Aveva iniziato ad abusare sessualmente di una ragazzina autistica di Pavia, amica di sua figlia, quando questa aveva 16 anni. Violenze che sono proseguite per sei anni fino a quando a maggio la mamma si è accorta che la figlia stava male, l’ha portata in ospedale dove sono emerse le violenze. E ieri la mobile di Pavia ha arrestato un pensionato di 58 residente nel milanese, volontario della Croce Bianca, che prestava servizio proprio con i disabili in un Comune dell’hinterland milanese, dove vive con la moglie, un figlio piccolo e una figlia trentenne con un grave deficit mentale.

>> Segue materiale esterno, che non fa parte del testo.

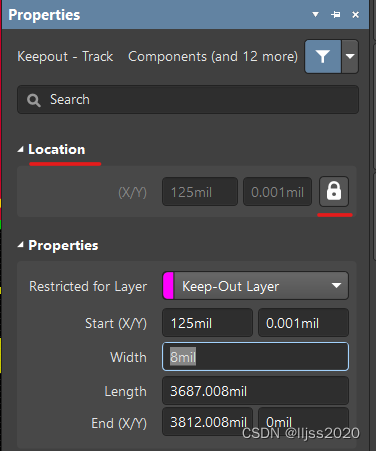The image size is (376, 451).
Task: Collapse the Location section
Action: point(21,150)

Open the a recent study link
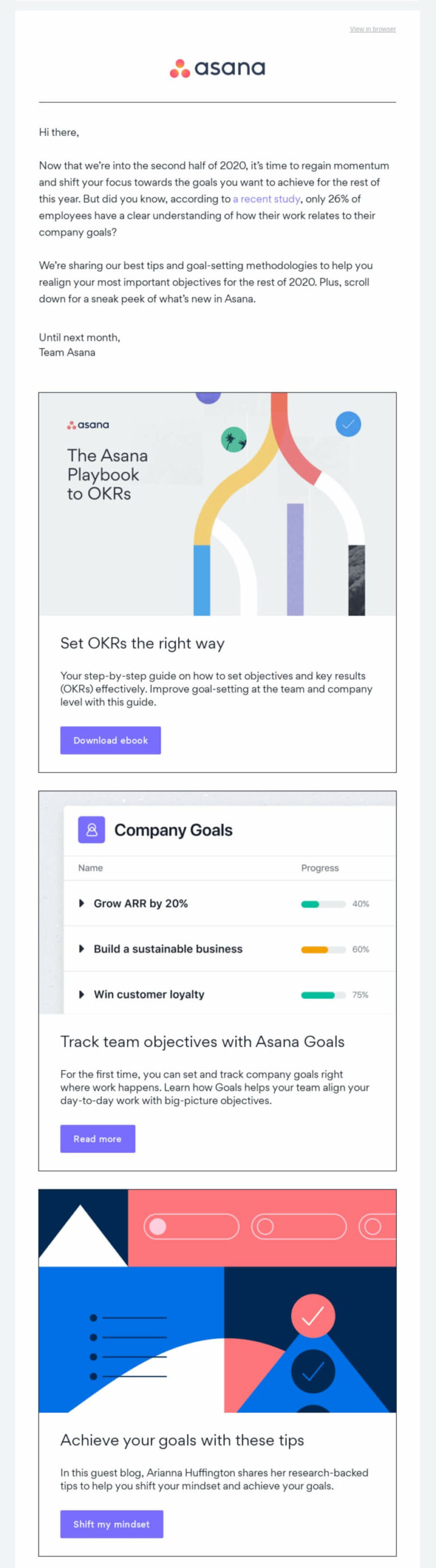pos(266,198)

E proprio grazie all’amicizia tra sua figlia e la ragazzina autistica, che si erano conosciute diversi anni fa in un centro estivo per ragazzi diversamente abili, l’arrestato ospitava regolarmente in casa la vittima. Qui l’uomo abusava della sua vittima a cui faceva anche vedere immagini e filmati pornografici custoditi nel suo computer.

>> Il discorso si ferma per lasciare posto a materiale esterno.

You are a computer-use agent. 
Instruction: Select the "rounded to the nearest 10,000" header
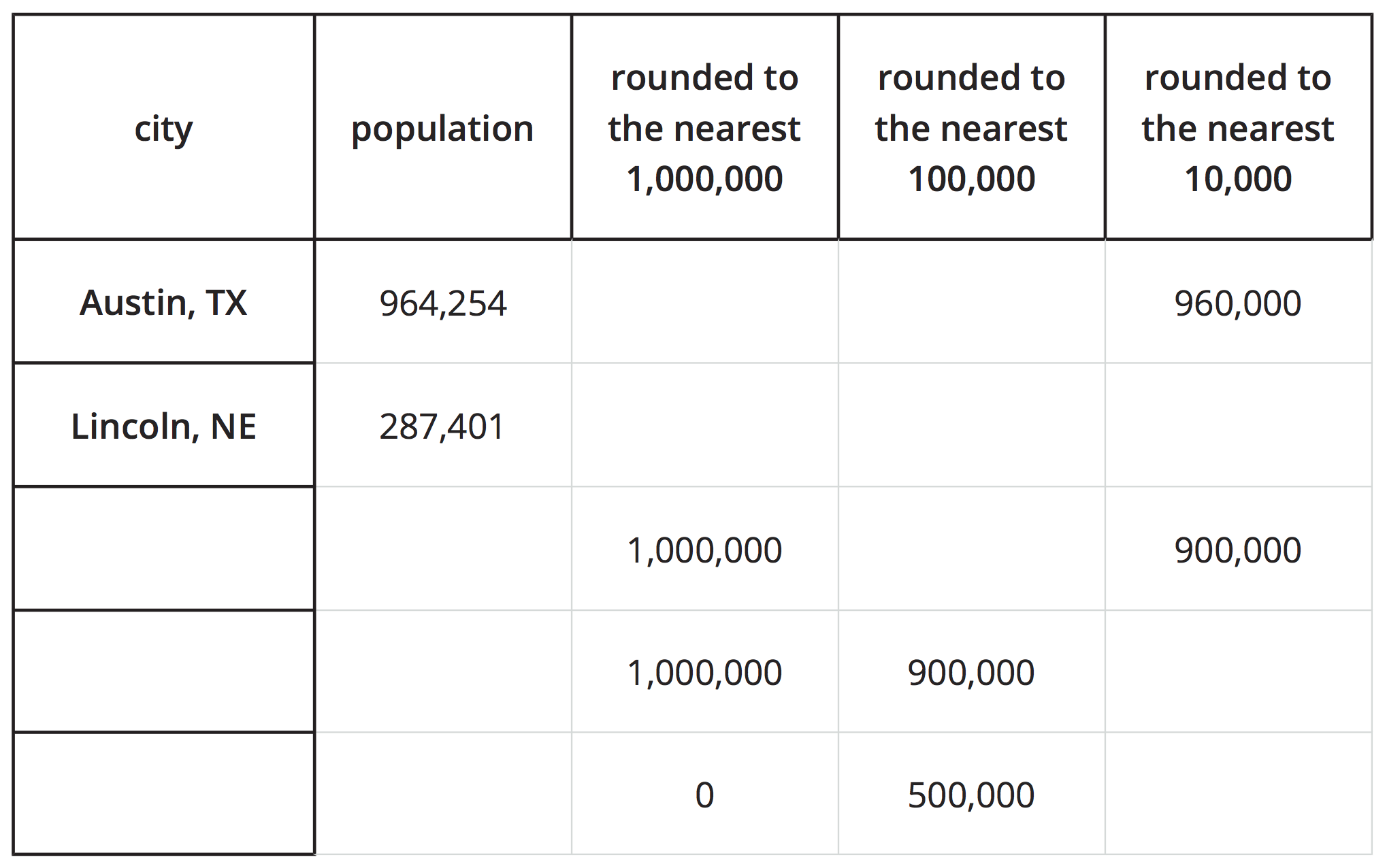pos(1238,129)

Le violenze sarebbero state decine, compiute approfittando della fiducia che i genitori della ragazzina riponevano in quell’uomo. Ma soprattutto con la consapevolezza che la giovane vittima molto difficilmente avrebbe rivelato ciò che subiva e che la figlia non si poteva rendere conto di quanto avveniva. Secondo quanto riferisce la polizia, nel marzo scorso la ragazza ha manifestato forti dolori all’addome e i suoi genitori, preoccupati, l’hanno accompagnata alla clinica ginecologica Mangiagalli di Milano dove i medici hanno accertato i segni inequivocabili delle violenze sessuali.
L’ospedale ha quindi dato l’allarme alla polizia che ha fatto scattare le indagini conclusa ierimattina con l’arresto del 58enne incensurato. Ora gli investigatori della Mobile devono accertare se l’uomo possa aver abusato di altre ragazze disabili con le quali è entrato in contatto in questi anni grazie proprio alla sua attività come volontario presso la Corce Bianca.